◆ **WHAT YOU NEED TO DO**: Copy exactly, line for line, the part of the listing from the line containing "Instruction: Click checkmark" through its last line, and nothing else.

[INFORMATION SUPPLIED Boundary: Start]

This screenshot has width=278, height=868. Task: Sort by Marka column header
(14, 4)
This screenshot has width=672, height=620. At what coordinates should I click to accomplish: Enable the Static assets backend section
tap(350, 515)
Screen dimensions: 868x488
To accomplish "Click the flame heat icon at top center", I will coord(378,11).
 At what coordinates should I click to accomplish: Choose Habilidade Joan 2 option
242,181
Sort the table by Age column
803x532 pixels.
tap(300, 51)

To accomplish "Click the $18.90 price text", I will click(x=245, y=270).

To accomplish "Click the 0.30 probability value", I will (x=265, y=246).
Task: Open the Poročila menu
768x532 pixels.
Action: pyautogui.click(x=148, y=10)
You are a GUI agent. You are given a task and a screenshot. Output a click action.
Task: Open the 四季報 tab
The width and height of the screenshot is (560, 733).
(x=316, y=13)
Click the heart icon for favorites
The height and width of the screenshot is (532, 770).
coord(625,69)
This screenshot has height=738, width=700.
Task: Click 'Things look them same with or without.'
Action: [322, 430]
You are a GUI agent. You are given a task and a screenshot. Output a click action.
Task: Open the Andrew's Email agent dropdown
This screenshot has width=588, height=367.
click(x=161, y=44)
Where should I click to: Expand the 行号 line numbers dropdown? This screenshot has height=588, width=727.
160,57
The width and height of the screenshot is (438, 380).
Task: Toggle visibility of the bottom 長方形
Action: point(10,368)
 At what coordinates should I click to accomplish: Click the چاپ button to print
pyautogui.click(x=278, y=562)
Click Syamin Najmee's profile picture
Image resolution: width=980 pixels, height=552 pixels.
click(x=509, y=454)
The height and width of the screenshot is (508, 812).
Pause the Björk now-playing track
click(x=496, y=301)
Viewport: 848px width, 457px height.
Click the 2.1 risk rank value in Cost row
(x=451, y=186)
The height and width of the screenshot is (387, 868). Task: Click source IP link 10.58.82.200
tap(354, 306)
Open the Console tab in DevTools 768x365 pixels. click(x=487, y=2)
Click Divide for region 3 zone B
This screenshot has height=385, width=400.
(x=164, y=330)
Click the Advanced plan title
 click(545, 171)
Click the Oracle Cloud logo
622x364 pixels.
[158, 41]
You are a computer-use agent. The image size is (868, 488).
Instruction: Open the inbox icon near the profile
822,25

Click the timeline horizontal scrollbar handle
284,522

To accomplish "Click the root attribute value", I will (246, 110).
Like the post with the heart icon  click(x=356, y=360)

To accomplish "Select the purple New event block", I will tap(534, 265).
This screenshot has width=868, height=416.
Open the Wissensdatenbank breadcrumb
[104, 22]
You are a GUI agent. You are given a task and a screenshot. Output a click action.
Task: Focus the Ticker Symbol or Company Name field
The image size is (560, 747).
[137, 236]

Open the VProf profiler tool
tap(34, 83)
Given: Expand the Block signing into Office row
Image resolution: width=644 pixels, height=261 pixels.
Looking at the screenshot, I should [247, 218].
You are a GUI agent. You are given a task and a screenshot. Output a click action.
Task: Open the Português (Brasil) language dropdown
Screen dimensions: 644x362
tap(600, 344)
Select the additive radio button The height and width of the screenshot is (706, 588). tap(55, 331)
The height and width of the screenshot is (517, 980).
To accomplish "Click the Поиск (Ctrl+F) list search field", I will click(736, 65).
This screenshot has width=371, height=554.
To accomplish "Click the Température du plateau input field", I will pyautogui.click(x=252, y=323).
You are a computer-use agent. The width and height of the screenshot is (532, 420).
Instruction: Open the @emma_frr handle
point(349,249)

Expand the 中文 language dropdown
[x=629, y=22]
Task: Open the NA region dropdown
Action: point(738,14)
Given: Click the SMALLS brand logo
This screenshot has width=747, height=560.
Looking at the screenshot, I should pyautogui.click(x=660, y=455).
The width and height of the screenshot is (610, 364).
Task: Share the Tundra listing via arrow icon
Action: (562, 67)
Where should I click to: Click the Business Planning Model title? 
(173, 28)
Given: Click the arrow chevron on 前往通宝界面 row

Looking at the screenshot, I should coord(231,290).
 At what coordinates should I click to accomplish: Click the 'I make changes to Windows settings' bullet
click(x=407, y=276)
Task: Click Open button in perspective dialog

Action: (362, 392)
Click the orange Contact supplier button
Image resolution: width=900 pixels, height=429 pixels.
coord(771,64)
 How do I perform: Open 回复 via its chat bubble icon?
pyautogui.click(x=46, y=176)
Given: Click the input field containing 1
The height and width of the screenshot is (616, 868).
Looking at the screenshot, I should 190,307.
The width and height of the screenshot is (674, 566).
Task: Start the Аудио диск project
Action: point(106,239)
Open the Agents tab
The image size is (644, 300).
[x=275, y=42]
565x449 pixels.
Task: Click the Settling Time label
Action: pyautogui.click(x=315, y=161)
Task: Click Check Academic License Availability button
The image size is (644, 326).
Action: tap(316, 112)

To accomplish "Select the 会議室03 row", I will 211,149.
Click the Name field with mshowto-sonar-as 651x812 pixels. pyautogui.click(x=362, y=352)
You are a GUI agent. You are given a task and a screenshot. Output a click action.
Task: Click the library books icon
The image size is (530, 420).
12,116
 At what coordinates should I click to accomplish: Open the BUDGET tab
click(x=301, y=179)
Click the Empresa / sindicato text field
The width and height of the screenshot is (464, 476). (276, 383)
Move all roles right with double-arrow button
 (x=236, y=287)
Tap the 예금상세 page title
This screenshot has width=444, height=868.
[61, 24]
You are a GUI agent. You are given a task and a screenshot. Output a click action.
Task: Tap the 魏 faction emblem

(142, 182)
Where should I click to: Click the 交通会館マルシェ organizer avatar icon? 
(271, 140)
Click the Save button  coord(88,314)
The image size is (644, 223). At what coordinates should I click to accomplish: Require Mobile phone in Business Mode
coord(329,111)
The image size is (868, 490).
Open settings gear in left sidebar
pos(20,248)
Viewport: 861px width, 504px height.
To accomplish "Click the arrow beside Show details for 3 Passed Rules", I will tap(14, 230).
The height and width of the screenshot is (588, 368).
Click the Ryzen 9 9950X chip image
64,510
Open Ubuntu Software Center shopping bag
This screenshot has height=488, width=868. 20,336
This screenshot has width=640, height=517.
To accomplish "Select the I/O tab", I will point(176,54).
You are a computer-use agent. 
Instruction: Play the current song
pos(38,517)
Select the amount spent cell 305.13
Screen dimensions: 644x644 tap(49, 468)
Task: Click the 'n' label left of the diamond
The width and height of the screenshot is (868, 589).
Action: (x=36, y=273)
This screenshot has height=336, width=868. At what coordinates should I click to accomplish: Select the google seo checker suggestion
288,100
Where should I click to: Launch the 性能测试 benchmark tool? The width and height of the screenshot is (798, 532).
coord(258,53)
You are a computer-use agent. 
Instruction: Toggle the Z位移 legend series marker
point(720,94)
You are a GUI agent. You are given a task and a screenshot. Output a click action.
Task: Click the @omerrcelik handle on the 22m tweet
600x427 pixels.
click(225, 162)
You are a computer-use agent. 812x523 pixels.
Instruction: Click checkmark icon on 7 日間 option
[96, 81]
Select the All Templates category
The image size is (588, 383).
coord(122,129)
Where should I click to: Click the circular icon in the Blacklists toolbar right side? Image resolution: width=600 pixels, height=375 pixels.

[INFORMATION SUPPLIED Boundary: End]

◆ **SOLUTION TO THIS EXERCISE**:
Instruction: Click checkmark icon on 7 日間 option
[96, 81]
Select the All Templates category
The image size is (588, 383).
coord(122,129)
Where should I click to: Click the circular icon in the Blacklists toolbar right side? Image resolution: width=600 pixels, height=375 pixels.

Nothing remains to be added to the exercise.